Can I just tell you all, all who may happen to land upon this blog, which isn’t many at all anymore, how bad this case of baby fever is?!
Don’t get me wrong… baby fever never really *left* me.
I caught it when I was about… 16? 15?
and it’s been with me ever since.
Fact is, I adore babies. And I adore being pregnant, feeling baby kick, watching my belly grow.
Other fact is, I had my tubes tied when I had Liliya because Anthony/”we” didn’t want any more babies.
Had I ANY idea he was going to leave this world 8 weeks later, I wouldn’t have even considered it.
I wish I could go back in time and chose differently.
And yes, for anyone wondering, I’m perfectly aware I have plenty of kids. Trust me, I’m aware. I take care of them every day, I’m painfully aware of how many kids I have.
But it doesn’t stop me from wanting more.
I want one with Drew. I want one of ours, one for us. I want a baby, half me, half him.

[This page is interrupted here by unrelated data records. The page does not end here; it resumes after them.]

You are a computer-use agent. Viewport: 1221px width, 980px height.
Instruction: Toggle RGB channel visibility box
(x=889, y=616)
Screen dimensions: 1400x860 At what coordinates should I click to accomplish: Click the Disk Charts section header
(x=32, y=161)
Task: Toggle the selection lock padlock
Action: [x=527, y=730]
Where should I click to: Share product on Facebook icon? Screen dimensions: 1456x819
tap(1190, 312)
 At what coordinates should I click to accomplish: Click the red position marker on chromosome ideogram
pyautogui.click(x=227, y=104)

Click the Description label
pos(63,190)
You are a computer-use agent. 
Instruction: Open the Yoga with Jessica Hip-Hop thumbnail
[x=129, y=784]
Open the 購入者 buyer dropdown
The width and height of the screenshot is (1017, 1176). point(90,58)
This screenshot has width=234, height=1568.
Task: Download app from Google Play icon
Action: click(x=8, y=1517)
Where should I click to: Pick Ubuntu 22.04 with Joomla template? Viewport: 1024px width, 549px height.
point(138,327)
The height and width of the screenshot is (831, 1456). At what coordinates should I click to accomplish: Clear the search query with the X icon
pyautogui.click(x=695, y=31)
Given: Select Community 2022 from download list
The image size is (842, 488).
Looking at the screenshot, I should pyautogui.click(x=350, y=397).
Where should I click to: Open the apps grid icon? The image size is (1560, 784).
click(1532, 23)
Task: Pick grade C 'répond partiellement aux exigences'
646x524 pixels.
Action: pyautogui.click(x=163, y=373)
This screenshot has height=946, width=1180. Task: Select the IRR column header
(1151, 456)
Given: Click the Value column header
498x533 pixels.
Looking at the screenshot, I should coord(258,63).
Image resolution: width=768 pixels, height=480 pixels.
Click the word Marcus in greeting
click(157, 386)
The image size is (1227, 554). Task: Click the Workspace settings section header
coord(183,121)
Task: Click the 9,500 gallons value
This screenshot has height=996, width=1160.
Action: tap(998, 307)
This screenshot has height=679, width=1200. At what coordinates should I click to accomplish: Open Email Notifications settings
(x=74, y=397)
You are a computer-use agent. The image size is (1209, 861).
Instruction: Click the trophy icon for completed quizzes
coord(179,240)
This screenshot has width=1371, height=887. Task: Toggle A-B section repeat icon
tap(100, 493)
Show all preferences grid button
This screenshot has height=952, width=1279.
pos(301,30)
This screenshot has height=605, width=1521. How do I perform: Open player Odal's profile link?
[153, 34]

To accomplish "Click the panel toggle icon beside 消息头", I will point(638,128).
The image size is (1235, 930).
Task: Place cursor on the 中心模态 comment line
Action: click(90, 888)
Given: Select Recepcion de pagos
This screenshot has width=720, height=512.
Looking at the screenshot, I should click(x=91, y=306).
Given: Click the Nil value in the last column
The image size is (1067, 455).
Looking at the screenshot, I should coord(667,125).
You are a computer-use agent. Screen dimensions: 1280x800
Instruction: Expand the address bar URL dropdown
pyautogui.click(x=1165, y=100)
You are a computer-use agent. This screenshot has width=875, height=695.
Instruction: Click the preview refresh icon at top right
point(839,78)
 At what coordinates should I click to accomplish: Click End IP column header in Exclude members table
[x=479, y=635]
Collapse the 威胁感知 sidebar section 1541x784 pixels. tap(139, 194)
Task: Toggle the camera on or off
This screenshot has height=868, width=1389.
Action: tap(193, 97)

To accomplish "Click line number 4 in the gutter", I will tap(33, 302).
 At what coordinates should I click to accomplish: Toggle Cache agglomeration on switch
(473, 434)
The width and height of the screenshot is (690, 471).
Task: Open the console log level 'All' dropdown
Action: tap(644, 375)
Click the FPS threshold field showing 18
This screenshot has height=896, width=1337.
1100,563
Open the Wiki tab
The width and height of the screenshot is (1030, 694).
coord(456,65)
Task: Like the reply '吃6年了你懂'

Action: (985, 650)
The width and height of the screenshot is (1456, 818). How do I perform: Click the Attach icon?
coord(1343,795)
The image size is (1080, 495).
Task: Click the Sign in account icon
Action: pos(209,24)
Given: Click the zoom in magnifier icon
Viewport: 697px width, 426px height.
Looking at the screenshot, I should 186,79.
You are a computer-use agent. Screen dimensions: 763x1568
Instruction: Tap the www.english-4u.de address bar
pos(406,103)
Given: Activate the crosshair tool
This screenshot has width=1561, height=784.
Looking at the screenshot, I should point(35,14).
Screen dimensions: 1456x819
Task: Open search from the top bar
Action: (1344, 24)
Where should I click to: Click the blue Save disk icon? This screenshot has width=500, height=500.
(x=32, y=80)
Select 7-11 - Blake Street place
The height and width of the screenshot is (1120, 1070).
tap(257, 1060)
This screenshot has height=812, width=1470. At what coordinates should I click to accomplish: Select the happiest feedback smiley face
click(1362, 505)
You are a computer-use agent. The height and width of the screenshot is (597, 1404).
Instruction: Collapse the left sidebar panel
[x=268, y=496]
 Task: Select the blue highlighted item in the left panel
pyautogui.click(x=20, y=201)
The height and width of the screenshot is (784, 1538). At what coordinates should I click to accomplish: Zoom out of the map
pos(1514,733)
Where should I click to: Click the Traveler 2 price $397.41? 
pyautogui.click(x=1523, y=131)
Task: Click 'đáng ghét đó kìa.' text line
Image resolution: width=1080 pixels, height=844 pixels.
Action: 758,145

I’m so much older now than I was… I have so much more knowledge and experience, with life, with having kids.
I feel like I would be able to enjoy a baby so much more at this point in my life. The kids would be able to enjoy being big brothers and sisters, they’re actually old enough to understand, to help, to participate.
Every baby I see… every belly I see… every teeny tiny onesie and itty bitty sock,…
makes my uterus SCREAM. And my empty arms ache.
If I had only known…
We fully intend on shelling out a huge amount of money to have a tubal reversal. As soon as we have it, it’s as good as done.
I really have to lose some weight first.
And we really need to finish the house.
Annnnd getting married first would probbbbably be a good idea.
So, until then…
I’ll keep loving on my ‘babies’, on my nieces and nephews, longing for the day we can finally make this dream come true.